── PAGE EXCERPT ──

Implementation:Scikit learn Scikit learn AgglomerativeClustering
| Knowledge Sources | |
|---|---|
| Domains | Clustering, Hierarchical Clustering |
| Last Updated | 2026-02-08 15:00 GMT |
Overview
Concrete tool for performing hierarchical agglomerative clustering provided by scikit-learn.
Description
AgglomerativeClustering recursively merges pairs of clusters from individual samples using a bottom-up approach. It supports multiple linkage criteria including ward, complete, average, and single linkage, and can use a variety of distance metrics. The algorithm can be constrained with a connectivity matrix to enforce structure and can use either a fixed number of clusters or a distance threshold as the stopping criterion.
Usage
Use AgglomerativeClustering when you need hierarchical clustering that produces a dendrogram-like tree of merges, when spatial constraints on clusters are important (via a connectivity matrix), or when you want to explore different levels of clustering granularity. It works well for small to medium datasets where the hierarchical structure is meaningful.

───
── PROVIDED MATERIAL ──

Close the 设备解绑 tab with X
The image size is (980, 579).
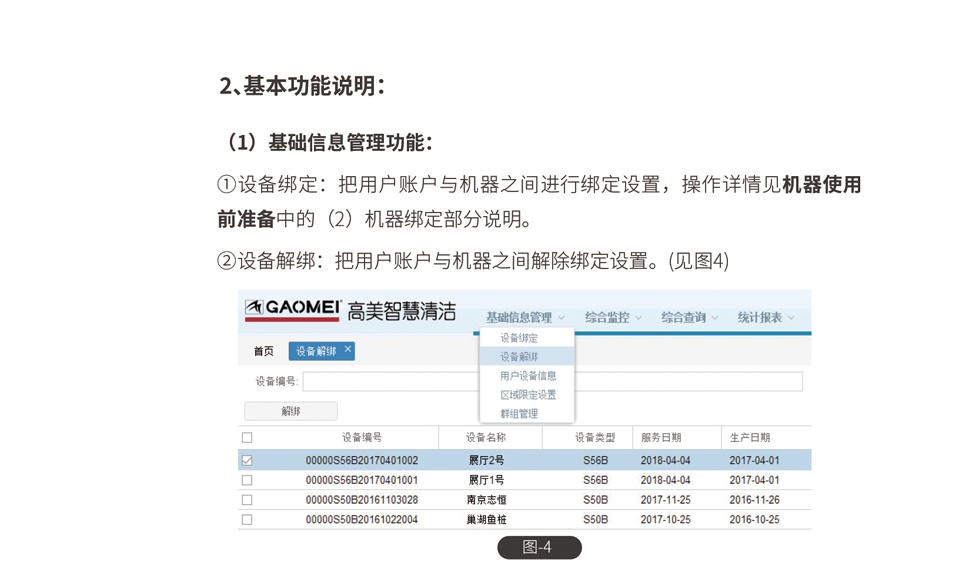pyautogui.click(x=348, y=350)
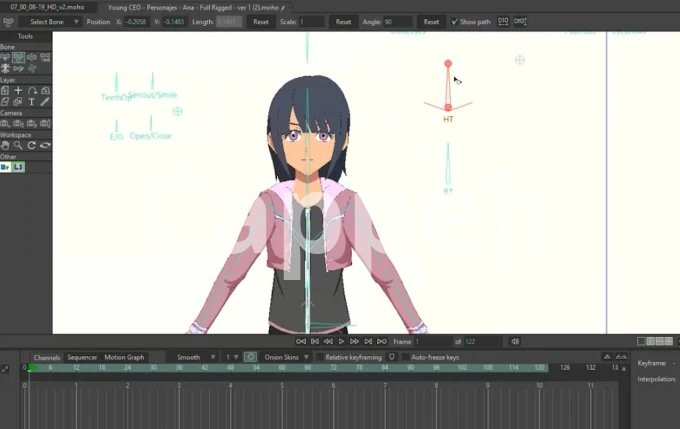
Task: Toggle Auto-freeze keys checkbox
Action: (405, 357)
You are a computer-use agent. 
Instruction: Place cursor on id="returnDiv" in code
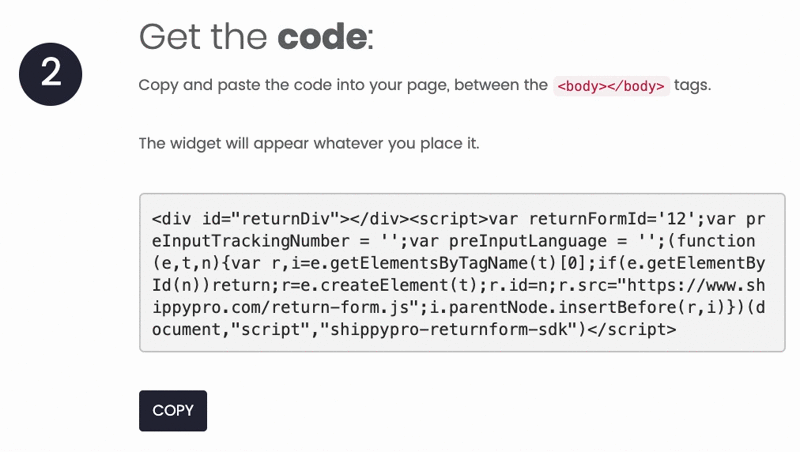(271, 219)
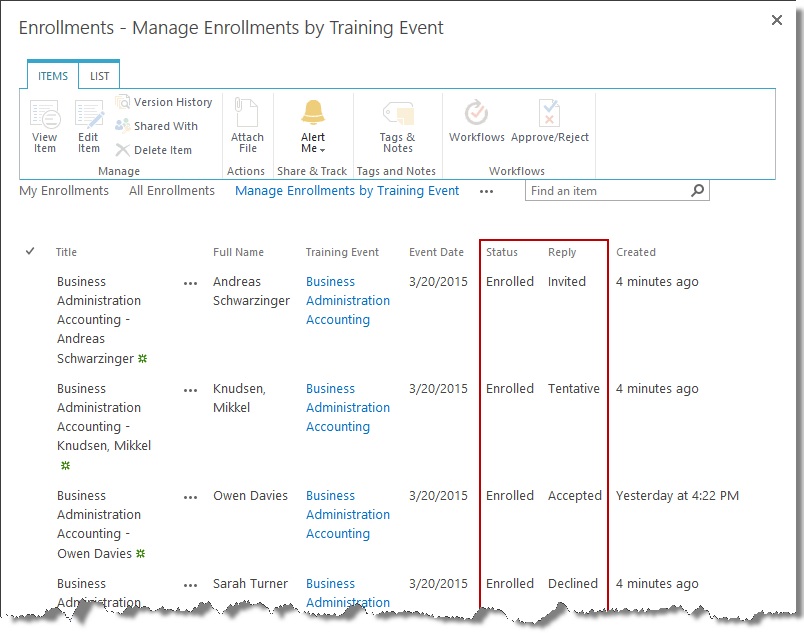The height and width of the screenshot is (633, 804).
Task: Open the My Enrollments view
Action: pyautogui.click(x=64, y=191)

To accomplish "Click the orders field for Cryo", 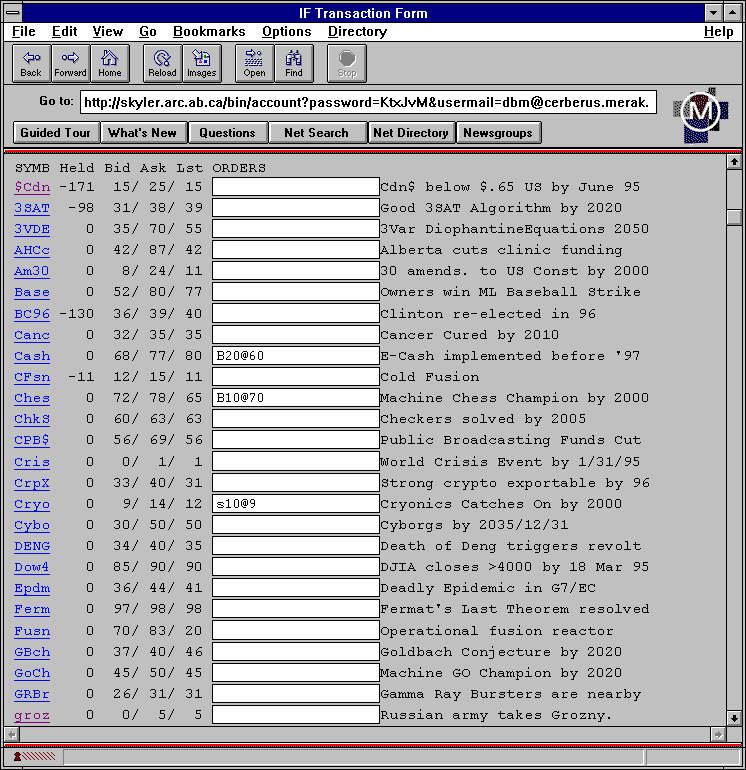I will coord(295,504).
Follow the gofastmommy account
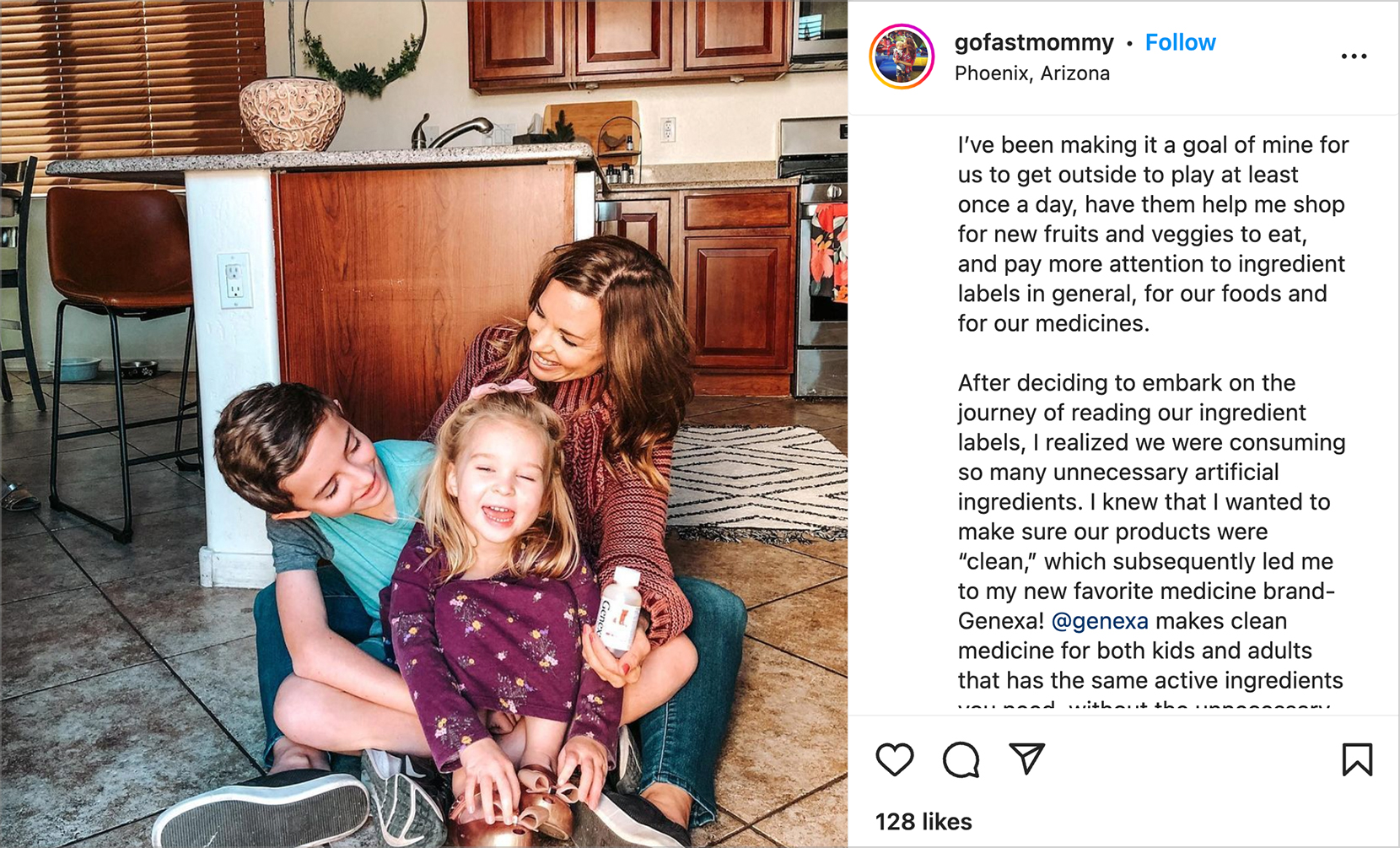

───

**INSTRUCTION 1:** List every linkage criterion that the AgglomerativeClustering page says the tool supports.
**INSTRUCTION 2:** Print the passage of the AgglomerativeClustering page that begins at the words "Implementation:Scikit learn Scikit" and stops after the words "provided by scikit-learn.".

**WORKED SOLUTION 1:**
- ward
- complete
- average
- single

**WORKED SOLUTION 2:**
Implementation:Scikit learn Scikit learn AgglomerativeClustering
| Knowledge Sources | |
|---|---|
| Domains | Clustering, Hierarchical Clustering |
| Last Updated | 2026-02-08 15:00 GMT |
Overview
Concrete tool for performing hierarchical agglomerative clustering provided by scikit-learn.